- _Задание_: В отрывке ниже найди предложение, которое начинается словами «Синее небо». Выпиши все приметы обстановки, которые перечислены в нем через запятую до слов «подошёл пьяный».

- _Отрывок_:
Я бы сказал, вялое любопытство царило в толпе. Синее небо, жара, фонтан, подошёл пьяный с боксёром-сукой, на которую бросилась кошка, до тех пор спящая в консерваторской тени, и собака испугалась: глаза маленькой дымчатой кошки горели страшной злобой.
Чем завершались бдения не знаю, ушёл. Все кришнаиты были лицами славяне.
8 августа 1992
* * *
Шёл пешком из 1-й советской больницы с перевязки, прошёл весь центр города, а по-старому так и весь город. Почему-то очень коротко получилось, словно бы летел, а не шёл, хотя не спешил, и не к цели. Пять градусов тепла, зима всё задерживается, сыро, всё в мокрых листьях, и всё глухо, легко, вне времени, и — дома, дома!

- _Исходные данные_:
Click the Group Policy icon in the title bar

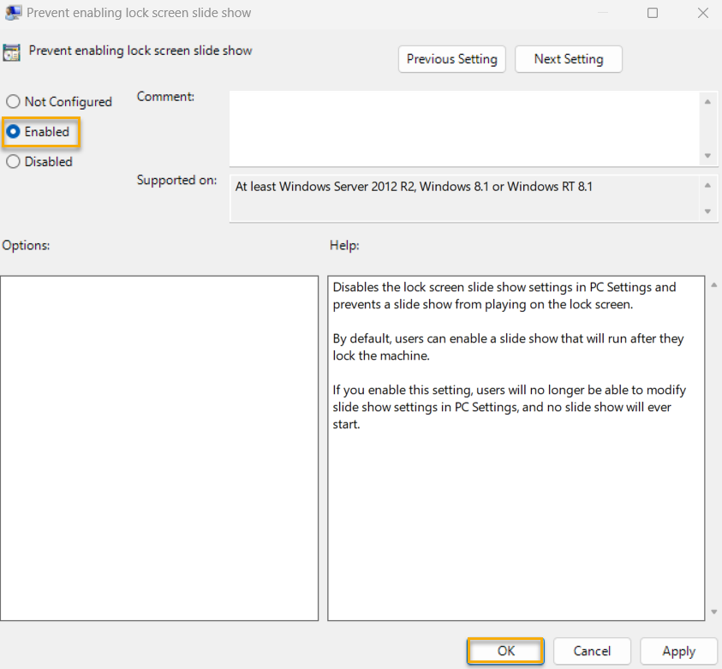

- _Ответ_: Синее небо, жара, фонтан.